[[ SOURCE DOCUMENT, beginning ]]

Abstract: "The Seventh Report of the Joint National Committee on Prevention, Detection,
Evaluation, and Treatment of High Blood Pressure" provides a new guideline
for hypertension prevention and management. The following are the key messages(1) In persons older than 50 years, systolic blood pressure (BP) of
more than 140 mm Hg is a much more important cardiovascular disease
(CVD) risk factor than diastolic BP; (2) The risk of CVD, beginning at 115/75
mm Hg, doubles with each increment of 20/10 mm Hg; individuals who are normotensive
at 55 years of age have a 90% lifetime risk for developing hypertension; (3)

[[ SOURCE DOCUMENT, end ]]
[[ ENTRIES PROVIDED, beginning ]]

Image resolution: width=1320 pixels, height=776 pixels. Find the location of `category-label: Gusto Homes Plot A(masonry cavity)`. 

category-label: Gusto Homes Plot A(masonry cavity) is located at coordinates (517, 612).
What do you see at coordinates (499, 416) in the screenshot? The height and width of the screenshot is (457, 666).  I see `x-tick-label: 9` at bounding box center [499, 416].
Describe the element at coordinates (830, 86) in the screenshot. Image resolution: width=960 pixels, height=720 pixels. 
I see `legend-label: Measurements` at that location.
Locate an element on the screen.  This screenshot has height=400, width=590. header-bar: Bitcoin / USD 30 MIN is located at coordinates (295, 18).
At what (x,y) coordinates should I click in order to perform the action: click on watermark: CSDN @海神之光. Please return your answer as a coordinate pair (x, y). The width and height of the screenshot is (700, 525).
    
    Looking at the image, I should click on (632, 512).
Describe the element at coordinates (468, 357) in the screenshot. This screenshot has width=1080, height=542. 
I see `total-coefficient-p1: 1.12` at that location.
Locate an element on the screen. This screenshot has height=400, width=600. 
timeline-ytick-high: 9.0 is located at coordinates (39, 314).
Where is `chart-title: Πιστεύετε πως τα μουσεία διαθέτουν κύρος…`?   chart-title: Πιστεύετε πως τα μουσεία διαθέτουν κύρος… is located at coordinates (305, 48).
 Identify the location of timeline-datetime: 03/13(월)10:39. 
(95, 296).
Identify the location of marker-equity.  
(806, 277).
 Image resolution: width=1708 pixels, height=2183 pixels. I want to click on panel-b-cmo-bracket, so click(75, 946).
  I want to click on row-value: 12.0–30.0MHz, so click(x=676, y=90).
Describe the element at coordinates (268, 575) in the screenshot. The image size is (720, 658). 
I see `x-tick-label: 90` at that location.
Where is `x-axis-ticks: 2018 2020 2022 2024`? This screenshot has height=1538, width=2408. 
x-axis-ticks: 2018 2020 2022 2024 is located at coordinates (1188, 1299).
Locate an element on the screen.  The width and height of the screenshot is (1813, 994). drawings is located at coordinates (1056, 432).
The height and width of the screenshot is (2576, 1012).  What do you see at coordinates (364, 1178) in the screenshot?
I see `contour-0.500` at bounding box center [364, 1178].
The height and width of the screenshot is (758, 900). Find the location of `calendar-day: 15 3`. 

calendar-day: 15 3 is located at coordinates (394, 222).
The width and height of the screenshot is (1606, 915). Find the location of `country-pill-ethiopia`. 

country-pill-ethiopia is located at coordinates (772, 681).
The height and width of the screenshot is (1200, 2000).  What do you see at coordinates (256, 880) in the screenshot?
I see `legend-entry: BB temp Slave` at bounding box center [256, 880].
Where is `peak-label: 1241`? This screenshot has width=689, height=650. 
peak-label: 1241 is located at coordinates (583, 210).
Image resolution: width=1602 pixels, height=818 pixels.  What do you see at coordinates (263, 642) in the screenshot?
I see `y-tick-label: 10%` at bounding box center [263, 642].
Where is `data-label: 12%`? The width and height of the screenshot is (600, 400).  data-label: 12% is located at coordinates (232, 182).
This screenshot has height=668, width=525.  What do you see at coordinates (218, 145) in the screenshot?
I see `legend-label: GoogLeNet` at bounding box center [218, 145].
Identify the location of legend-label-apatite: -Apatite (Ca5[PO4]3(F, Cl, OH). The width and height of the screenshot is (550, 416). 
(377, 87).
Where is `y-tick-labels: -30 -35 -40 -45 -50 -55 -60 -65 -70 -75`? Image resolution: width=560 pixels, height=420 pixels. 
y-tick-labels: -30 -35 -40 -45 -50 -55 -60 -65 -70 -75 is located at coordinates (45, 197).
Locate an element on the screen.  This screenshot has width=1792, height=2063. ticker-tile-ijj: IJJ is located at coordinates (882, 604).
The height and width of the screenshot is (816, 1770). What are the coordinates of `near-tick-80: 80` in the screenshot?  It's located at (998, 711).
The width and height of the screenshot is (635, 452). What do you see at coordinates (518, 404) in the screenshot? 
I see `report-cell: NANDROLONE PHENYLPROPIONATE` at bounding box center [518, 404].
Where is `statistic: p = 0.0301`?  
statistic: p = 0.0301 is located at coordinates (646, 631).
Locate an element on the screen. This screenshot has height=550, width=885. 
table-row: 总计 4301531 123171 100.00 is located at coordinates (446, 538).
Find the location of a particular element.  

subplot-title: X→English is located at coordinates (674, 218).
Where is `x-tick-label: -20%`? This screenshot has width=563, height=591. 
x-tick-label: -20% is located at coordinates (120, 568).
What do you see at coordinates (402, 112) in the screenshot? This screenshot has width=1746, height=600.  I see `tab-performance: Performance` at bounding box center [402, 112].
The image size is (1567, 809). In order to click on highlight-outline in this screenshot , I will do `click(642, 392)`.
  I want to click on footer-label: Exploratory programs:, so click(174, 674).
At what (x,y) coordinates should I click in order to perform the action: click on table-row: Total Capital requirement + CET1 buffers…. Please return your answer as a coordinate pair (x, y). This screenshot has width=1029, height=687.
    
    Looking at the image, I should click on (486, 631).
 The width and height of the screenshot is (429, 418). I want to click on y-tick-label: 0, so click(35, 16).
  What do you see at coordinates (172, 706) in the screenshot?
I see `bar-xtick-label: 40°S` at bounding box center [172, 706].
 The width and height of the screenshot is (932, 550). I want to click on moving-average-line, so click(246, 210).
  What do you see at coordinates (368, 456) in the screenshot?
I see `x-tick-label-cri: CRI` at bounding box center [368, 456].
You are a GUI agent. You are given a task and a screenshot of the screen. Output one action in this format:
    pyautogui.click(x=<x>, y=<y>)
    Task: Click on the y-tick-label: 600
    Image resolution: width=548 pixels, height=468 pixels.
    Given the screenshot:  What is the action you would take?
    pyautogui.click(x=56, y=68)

[[ ENTRIES PROVIDED, end ]]

TRY IT — Give every blood pressure figure stated in mm Hg in the hypertension abstract.

REPLY —
140 mm Hg
115/75 mm Hg
20/10 mm Hg